╭─ INPUT DATA

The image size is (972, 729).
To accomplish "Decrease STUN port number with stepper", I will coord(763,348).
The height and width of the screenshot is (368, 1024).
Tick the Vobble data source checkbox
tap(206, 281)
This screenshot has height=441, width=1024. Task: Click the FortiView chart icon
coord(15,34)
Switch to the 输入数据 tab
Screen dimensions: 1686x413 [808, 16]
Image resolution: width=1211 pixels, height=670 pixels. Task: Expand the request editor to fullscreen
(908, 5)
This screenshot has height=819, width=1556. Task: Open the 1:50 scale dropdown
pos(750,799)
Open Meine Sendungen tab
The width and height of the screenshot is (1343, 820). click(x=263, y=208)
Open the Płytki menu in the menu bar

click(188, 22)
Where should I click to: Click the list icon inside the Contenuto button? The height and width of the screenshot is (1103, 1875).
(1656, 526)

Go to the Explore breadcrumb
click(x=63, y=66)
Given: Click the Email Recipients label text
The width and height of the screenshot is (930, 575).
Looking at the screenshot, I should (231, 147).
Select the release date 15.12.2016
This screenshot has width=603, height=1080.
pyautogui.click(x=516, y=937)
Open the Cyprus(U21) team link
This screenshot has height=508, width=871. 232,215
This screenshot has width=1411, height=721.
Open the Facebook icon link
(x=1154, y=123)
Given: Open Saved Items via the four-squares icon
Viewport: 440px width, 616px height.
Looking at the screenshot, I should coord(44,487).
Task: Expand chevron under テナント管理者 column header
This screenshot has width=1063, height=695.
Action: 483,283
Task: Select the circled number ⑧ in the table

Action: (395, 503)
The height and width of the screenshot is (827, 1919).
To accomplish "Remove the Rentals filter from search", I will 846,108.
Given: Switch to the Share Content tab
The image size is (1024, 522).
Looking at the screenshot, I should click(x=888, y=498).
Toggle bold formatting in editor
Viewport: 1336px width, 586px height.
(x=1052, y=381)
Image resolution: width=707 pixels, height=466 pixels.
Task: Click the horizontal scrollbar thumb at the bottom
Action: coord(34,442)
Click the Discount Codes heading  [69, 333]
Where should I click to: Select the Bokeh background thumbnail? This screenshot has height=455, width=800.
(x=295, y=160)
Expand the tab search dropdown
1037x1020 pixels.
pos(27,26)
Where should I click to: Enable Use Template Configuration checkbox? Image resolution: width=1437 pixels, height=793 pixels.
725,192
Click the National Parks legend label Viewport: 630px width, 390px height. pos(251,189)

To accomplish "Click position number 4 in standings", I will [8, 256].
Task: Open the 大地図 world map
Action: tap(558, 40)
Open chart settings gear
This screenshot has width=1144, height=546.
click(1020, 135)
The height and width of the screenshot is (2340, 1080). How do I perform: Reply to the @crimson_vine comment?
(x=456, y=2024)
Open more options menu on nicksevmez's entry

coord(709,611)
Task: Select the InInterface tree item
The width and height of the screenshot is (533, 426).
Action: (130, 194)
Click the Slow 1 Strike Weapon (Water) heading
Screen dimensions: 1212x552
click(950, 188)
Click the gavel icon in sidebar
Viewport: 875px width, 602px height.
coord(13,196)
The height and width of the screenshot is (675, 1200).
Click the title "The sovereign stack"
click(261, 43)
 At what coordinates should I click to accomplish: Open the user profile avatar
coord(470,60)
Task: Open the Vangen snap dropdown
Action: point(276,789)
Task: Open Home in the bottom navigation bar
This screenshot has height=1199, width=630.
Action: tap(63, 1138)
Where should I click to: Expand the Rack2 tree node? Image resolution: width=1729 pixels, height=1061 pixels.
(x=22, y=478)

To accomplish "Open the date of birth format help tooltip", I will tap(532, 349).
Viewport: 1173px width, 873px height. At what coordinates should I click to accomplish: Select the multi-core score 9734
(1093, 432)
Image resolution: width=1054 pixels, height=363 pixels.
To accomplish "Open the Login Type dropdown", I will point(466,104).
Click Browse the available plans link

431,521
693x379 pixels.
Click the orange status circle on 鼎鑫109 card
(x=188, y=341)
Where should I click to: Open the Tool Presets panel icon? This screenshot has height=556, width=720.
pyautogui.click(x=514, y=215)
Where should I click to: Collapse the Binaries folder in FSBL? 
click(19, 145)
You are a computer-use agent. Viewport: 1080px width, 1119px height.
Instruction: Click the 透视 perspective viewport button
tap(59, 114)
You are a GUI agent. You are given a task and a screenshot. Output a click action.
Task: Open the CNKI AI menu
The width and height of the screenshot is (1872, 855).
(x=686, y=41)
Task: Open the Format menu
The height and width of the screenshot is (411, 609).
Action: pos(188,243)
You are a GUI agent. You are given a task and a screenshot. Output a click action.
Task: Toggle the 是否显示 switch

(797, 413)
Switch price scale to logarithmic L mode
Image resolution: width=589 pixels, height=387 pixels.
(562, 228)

╰─

*WORK ORDER:* Only the lines above from the one with "The height and width of the screenshot is (675, 1200)." through the one with "You are a computer-use" should be duplicated, character for character.

*TASK ANSWER:*
The height and width of the screenshot is (675, 1200).
Click the title "The sovereign stack"
click(261, 43)
 At what coordinates should I click to accomplish: Open the user profile avatar
coord(470,60)
Task: Open the Vangen snap dropdown
Action: point(276,789)
Task: Open Home in the bottom navigation bar
This screenshot has height=1199, width=630.
Action: tap(63, 1138)
Where should I click to: Expand the Rack2 tree node? Image resolution: width=1729 pixels, height=1061 pixels.
(x=22, y=478)

To accomplish "Open the date of birth format help tooltip", I will tap(532, 349).
Viewport: 1173px width, 873px height. At what coordinates should I click to accomplish: Select the multi-core score 9734
(1093, 432)
Image resolution: width=1054 pixels, height=363 pixels.
To accomplish "Open the Login Type dropdown", I will point(466,104).
Click Browse the available plans link

431,521
693x379 pixels.
Click the orange status circle on 鼎鑫109 card
(x=188, y=341)
Where should I click to: Open the Tool Presets panel icon? This screenshot has height=556, width=720.
pyautogui.click(x=514, y=215)
Where should I click to: Collapse the Binaries folder in FSBL? 
click(19, 145)
You are a computer-use agent. Viewport: 1080px width, 1119px height.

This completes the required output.